以下是關于Web安全測試靶場的詳細介紹，涵蓋常見靶場類型、功能特點及使用場景：

一、綜合型靶場

1、DVWA(Damn Vulnerable Web Application)

特點：基于PHP/MySQL開發，涵蓋暴力破解、SQL注入、XSS、文件上傳等10種常見漏洞，支持低到高四個難度等級。

安裝方式：可通過Docker快速部署(docker run -d -p 80:80 dvwa/dvwa)，或使用Windows的phpstudy本地搭建。

適用場景：新手入門首選，高校教學常用，可模擬真實Web應用攻擊流程。

2、WebGoat

特點：OWASP開發的Java靶場，提供30+課程模塊，包括XSS、CSRF、SQL盲注等，支持漏洞原理與修復教學。

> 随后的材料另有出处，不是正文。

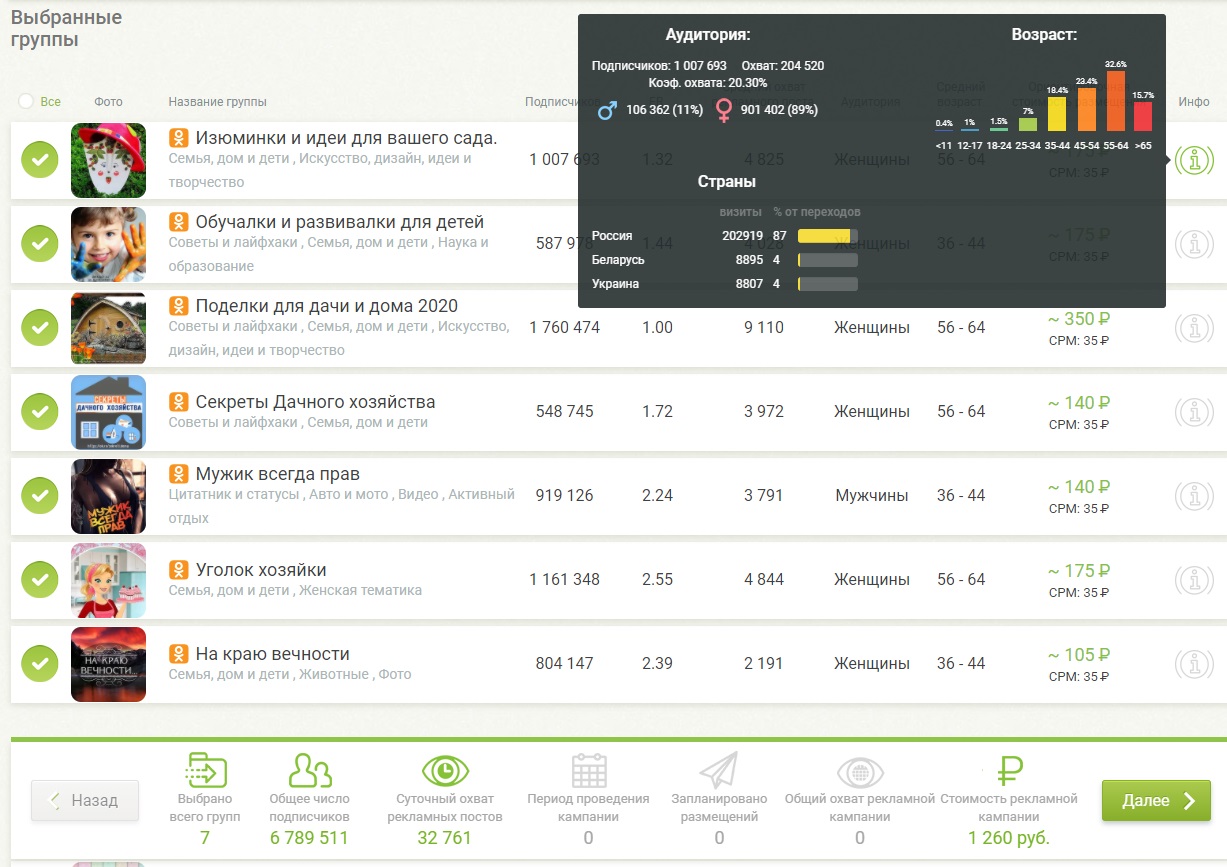The height and width of the screenshot is (867, 1227).
Task: Open the Уголок хозяйки group link
Action: tap(261, 570)
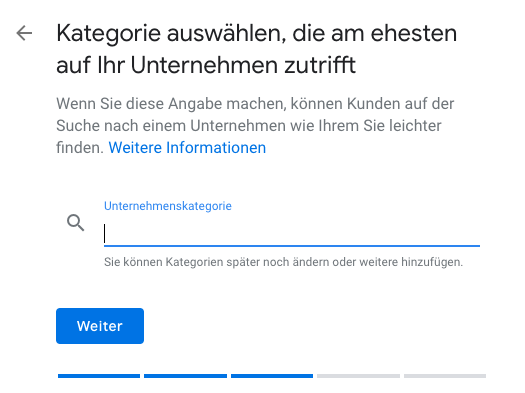Image resolution: width=525 pixels, height=393 pixels.
Task: Go back using the left arrow icon
Action: coord(24,33)
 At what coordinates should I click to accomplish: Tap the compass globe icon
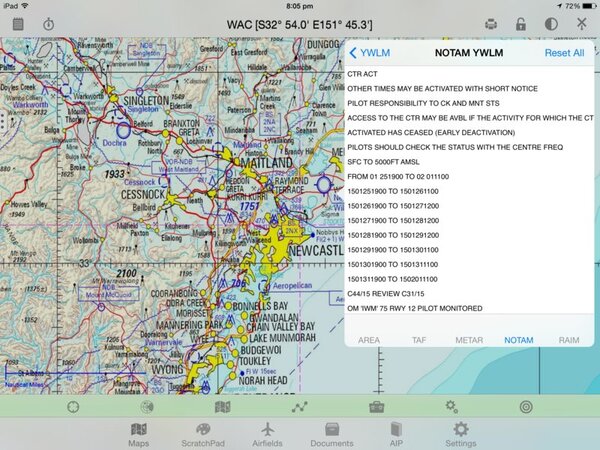pos(148,407)
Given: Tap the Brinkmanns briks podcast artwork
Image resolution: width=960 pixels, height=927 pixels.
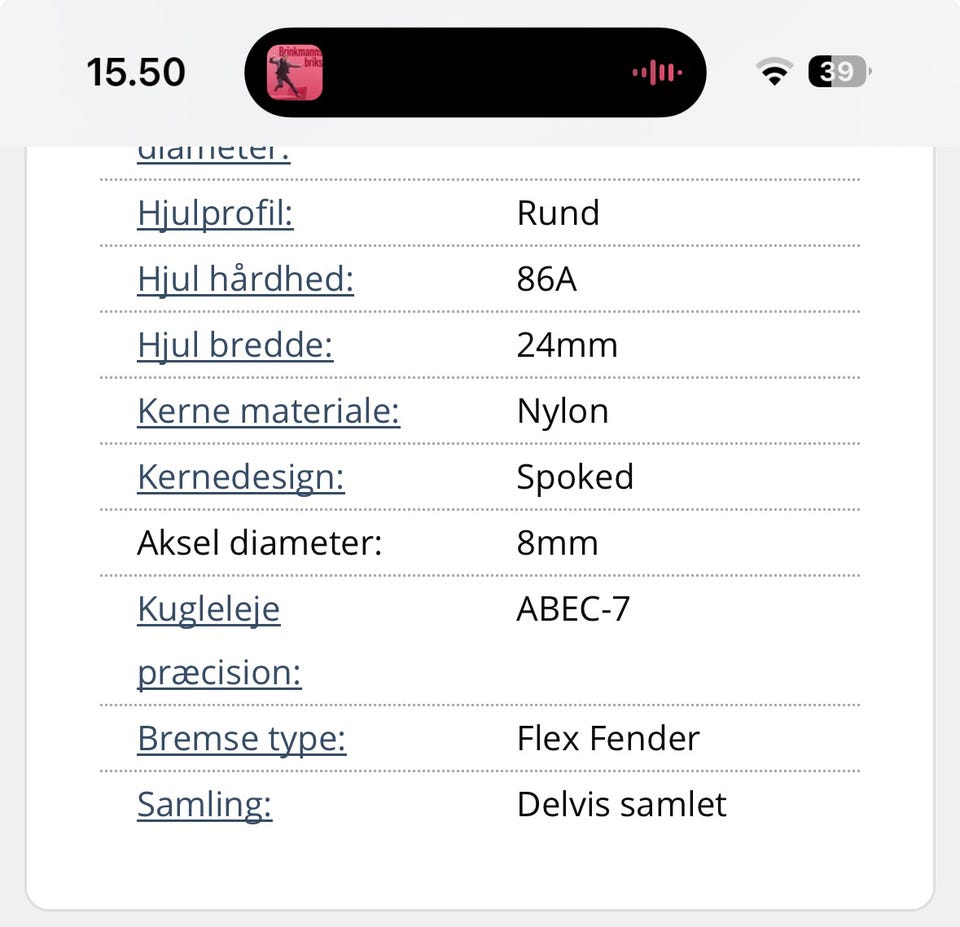Looking at the screenshot, I should point(294,72).
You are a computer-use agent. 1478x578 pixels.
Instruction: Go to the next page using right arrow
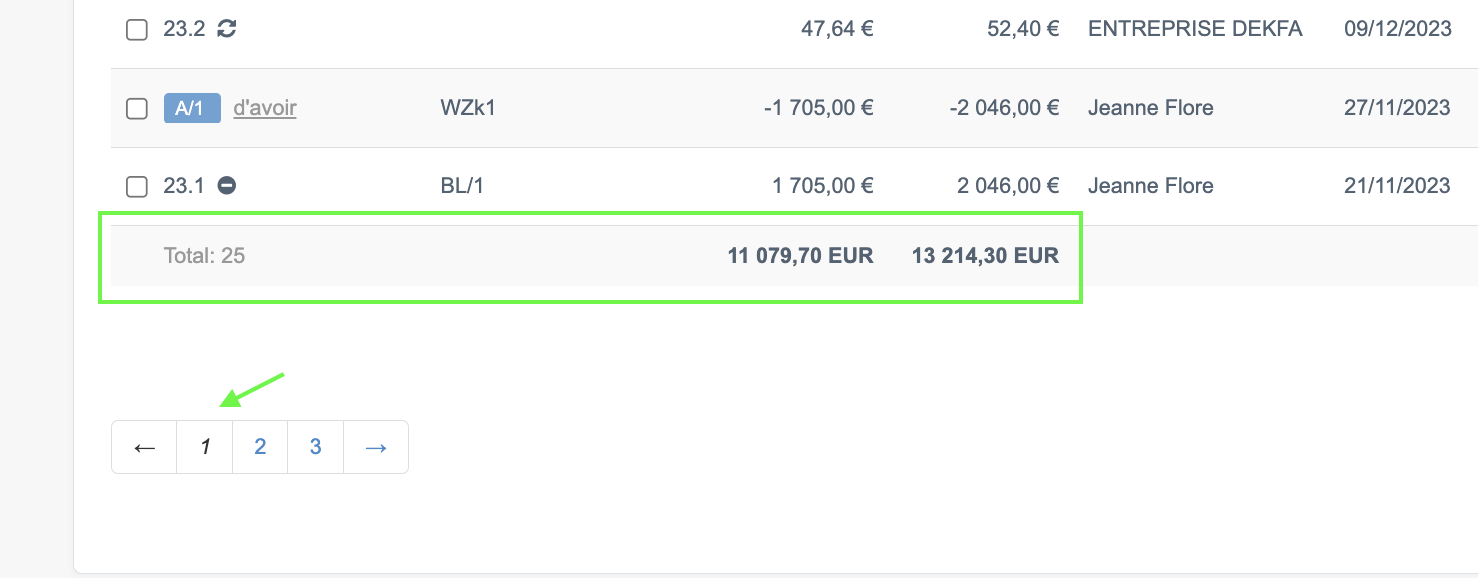coord(376,447)
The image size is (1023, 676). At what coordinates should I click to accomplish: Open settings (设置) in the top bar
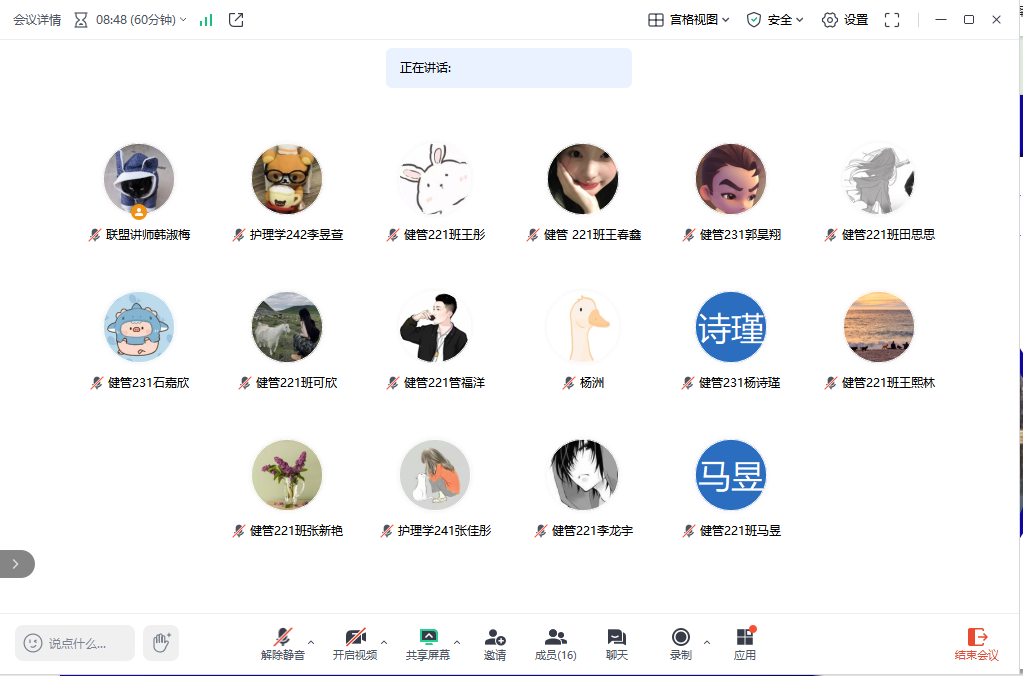click(x=845, y=20)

安裝方式：下載jar包后通過java -jar啟動，需JDK11+環境。

適用場景：適合深入學習漏洞成因與防護，課程體系完整。

3、Vulhub

特點：基于Docker的漏洞環境集合，覆蓋CVE漏洞復現，支持快速搭建多種場景。

獲取方式：通過官網(https://vulhub.org/)獲取環境腳本。

適用場景：適合研究最新漏洞，提升實戰能力。

二、專項練習靶場

1、sqli-labs

特點：專注SQL注入，包含6種注入類型(如字符串型、數字型、盲注等)，以闖關形式逐步深入。

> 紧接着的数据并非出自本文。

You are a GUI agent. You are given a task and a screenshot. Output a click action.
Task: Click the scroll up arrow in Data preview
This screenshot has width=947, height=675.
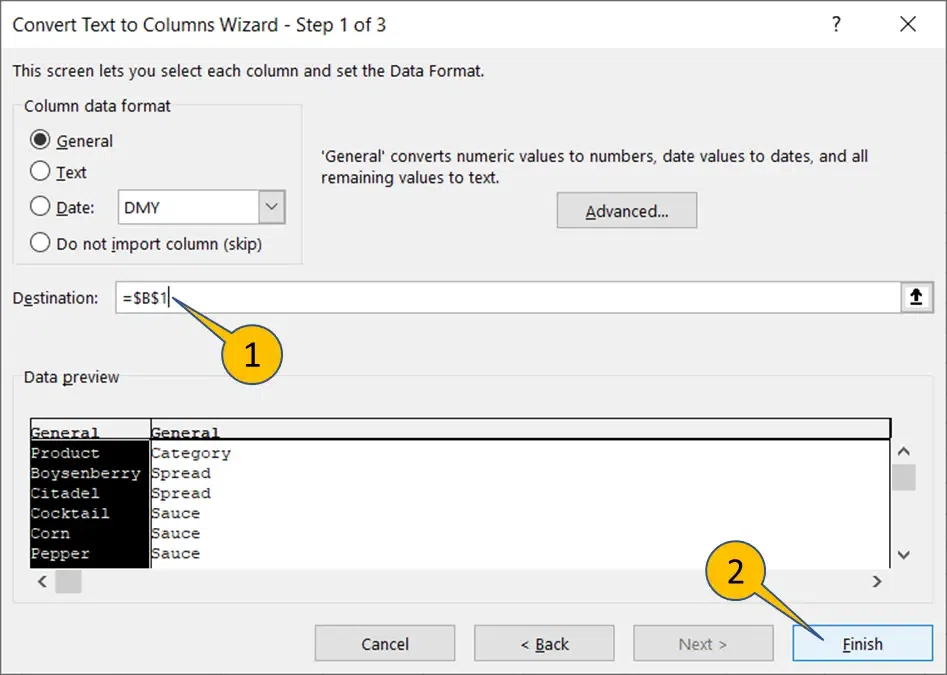pos(904,451)
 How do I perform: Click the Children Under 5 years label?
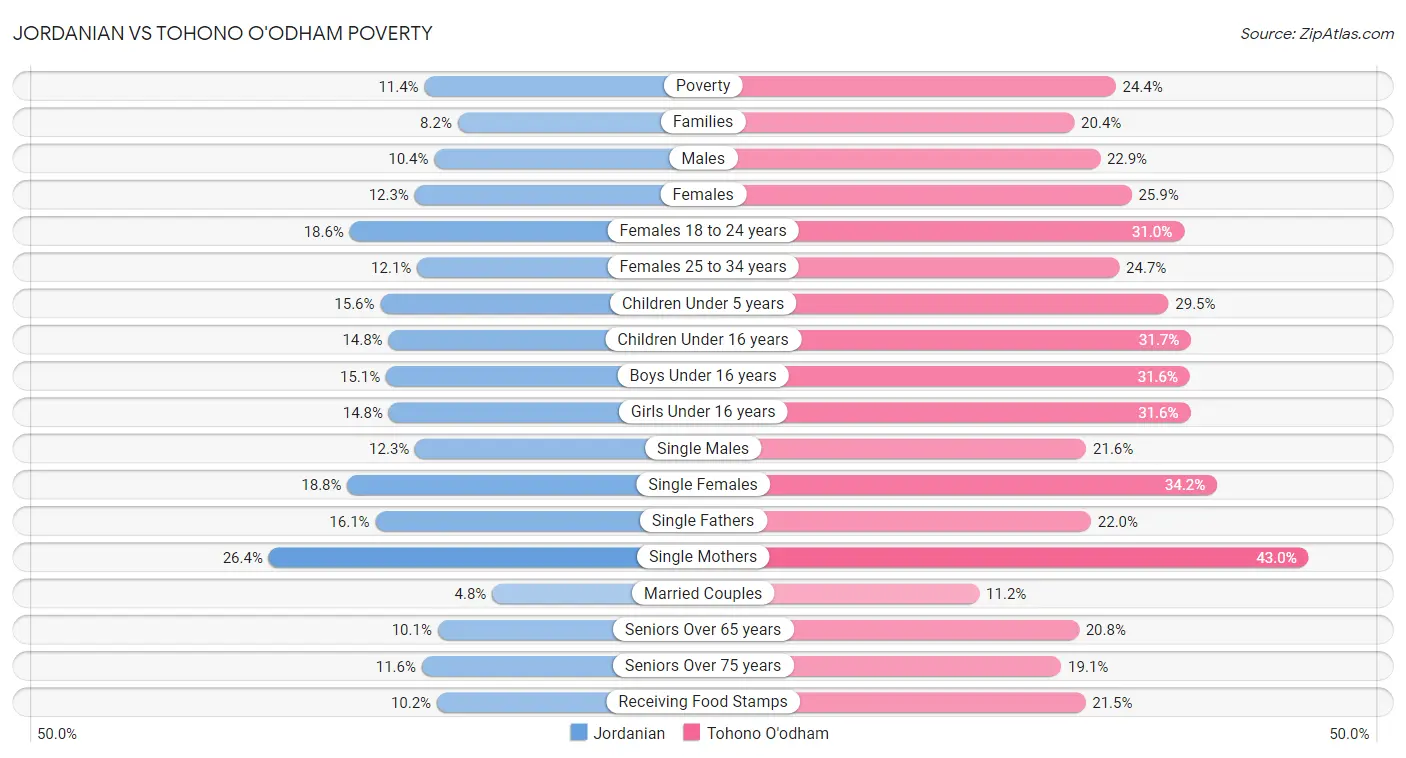[703, 303]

安裝方式：Docker部署或GitHub源碼安裝(https://github.com/Audi-1/sqli-labs)。

適用場景：SQL注入專項訓練，適合初學者快速掌握技巧。

2、upload-labs & xss-labs

upload-labs：針對文件上傳漏洞，模擬繞過黑名單、前端校驗等場景。

xss-labs：包含反射型與存儲型XSS關卡，支持源碼對比分析。

安裝方式：Docker鏡像或GitHub源碼部署。

3、XSS彈窗專項練習

特點：13關遞進式XSS挑戰，實時查看源碼與效果，適合理解XSS原理。

訪問地址：https://xss.haozi.me/。

三、在線滲透測試平臺

1、Hack The Box

特點：商業化靶場，涵蓋Web、逆向工程等多領域，難度從基礎到高級，適合系統性提升。

使用方式：注冊并訂閱服務(部分免費靶場可用)。

2、墨者靶場

特點：國內在線平臺，提供Web、內網滲透等靶機，支持一鍵環境部署。

使用方式：注冊賬號后免費使用部分資源。

3、BUUCTF

特點：CTF競賽整合平臺，收錄各類CTF題目，適合刷題提升實戰能力。

訪問地址：https://buuoj.cn/。

總的來說，新手建議從DVWA、sqli-labs等單一漏洞靶場入手，再逐步過渡到WebGoat、Hack The Box等綜合平臺。專項練習可結合upload-labs、XSS挑戰等強化特定技能，而在線平臺適合進階與競賽演練。